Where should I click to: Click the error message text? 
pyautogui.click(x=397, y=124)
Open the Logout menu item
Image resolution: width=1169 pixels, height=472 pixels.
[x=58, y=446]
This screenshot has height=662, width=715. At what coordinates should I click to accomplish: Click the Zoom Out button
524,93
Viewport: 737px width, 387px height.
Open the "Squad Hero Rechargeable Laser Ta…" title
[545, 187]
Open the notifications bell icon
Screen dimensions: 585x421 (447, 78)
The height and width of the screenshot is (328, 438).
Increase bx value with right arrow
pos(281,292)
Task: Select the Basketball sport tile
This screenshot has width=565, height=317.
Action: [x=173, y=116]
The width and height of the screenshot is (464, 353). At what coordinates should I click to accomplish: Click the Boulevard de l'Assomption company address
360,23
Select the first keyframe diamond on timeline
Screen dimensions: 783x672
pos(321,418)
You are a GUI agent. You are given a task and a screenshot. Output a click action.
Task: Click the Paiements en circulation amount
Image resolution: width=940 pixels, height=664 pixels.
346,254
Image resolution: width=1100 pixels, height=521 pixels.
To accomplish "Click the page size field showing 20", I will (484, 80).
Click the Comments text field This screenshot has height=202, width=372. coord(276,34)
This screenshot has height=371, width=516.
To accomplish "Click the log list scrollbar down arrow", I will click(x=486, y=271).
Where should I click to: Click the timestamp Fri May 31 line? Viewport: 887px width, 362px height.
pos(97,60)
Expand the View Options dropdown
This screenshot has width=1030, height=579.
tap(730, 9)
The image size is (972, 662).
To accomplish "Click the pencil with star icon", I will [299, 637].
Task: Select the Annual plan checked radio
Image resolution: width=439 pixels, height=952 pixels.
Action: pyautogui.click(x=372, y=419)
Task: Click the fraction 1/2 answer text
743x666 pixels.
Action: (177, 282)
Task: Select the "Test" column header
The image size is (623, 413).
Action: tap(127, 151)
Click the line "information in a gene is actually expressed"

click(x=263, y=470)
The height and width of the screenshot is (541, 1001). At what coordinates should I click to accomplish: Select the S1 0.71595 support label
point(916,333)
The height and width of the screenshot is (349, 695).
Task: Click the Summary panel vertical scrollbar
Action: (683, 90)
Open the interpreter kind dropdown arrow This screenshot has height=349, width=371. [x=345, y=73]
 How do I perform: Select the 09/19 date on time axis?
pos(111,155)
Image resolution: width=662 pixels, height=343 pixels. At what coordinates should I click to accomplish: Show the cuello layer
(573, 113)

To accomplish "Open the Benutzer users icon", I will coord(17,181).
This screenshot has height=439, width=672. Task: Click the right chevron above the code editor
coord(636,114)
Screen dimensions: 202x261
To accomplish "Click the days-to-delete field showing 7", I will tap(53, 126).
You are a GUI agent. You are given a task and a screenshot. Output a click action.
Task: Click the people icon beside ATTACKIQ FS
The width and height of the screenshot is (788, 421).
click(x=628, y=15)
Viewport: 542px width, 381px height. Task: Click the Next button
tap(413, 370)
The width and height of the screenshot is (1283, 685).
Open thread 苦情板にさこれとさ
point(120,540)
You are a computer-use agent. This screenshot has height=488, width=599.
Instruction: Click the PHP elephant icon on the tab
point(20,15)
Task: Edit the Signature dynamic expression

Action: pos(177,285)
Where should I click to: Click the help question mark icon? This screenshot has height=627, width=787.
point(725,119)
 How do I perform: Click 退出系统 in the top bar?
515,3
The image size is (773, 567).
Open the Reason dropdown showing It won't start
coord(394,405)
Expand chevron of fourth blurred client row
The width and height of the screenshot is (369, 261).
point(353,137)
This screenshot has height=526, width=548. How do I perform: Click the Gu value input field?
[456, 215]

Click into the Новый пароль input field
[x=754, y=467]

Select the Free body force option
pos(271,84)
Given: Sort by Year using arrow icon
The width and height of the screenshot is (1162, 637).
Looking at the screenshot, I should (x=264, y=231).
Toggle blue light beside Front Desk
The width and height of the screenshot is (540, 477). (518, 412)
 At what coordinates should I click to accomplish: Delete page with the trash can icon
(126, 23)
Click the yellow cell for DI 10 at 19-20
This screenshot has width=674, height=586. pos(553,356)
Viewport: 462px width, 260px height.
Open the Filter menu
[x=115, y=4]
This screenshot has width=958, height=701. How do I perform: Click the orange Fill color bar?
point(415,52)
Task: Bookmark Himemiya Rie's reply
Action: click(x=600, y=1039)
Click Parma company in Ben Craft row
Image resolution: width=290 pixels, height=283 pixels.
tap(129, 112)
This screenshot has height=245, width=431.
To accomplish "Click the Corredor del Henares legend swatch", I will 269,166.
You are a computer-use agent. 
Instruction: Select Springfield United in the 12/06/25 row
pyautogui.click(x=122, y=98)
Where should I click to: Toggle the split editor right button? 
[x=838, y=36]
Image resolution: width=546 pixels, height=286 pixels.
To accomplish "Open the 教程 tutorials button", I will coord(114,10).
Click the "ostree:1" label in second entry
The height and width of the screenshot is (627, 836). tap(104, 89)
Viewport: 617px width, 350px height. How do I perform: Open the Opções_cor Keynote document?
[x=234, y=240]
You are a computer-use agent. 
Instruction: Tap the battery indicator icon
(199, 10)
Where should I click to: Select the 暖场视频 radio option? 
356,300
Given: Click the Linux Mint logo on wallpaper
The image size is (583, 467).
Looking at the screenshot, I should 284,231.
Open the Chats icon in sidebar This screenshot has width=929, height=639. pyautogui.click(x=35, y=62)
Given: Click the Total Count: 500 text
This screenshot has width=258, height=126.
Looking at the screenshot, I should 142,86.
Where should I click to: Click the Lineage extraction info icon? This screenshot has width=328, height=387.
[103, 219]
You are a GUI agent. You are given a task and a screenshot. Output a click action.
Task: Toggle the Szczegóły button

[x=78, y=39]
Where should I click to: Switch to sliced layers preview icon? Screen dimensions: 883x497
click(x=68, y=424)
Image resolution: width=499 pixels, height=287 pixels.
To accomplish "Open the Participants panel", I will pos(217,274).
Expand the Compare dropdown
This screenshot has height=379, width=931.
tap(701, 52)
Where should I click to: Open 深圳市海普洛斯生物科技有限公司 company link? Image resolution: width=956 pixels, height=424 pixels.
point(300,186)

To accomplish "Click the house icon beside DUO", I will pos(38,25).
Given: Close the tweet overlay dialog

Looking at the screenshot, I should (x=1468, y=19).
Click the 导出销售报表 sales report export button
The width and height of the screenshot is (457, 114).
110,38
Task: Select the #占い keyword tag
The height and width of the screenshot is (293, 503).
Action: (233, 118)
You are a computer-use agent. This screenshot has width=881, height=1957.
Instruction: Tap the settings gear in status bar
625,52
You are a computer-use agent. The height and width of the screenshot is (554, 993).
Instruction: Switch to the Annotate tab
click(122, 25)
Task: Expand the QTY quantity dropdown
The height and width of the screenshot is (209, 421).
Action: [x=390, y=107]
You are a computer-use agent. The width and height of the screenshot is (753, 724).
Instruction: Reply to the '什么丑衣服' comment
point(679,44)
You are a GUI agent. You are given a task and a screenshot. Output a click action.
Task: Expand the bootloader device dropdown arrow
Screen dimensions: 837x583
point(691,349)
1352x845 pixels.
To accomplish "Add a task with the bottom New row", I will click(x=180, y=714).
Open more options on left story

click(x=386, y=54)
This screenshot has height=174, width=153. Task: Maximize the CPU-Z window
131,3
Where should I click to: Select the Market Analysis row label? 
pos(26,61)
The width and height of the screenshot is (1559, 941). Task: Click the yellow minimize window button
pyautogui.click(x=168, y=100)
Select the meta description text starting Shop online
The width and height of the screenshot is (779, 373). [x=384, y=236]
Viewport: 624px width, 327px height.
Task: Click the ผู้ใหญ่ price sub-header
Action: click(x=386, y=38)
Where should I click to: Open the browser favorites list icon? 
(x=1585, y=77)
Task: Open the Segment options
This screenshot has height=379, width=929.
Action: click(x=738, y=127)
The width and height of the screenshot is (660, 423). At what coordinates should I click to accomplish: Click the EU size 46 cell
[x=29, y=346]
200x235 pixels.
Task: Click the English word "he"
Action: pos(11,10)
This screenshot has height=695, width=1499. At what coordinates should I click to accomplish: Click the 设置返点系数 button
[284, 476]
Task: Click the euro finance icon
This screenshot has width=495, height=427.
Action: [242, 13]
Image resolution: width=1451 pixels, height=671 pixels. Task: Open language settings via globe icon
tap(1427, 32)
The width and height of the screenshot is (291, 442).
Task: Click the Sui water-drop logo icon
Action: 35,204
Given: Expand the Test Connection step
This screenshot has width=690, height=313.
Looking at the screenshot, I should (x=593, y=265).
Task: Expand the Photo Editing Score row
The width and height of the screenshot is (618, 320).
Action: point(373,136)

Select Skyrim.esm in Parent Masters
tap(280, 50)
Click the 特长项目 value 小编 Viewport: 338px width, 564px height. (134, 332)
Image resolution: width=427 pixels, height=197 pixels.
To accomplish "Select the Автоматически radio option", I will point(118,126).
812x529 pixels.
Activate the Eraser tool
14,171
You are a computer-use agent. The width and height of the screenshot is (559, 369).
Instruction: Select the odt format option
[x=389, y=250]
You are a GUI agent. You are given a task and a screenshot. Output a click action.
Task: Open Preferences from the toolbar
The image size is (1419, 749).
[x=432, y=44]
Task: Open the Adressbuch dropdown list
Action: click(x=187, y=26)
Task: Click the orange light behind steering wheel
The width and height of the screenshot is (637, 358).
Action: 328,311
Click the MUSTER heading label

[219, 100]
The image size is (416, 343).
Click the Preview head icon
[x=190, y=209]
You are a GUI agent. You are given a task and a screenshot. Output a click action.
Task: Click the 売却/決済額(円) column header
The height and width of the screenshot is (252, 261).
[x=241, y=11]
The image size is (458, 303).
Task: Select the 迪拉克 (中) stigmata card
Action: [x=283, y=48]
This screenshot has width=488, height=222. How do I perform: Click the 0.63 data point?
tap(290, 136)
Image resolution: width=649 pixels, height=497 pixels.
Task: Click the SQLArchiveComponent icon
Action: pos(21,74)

> Task to complete
In the entries above, count the lines that include "computer" and write nothing but that number.

> Reply
7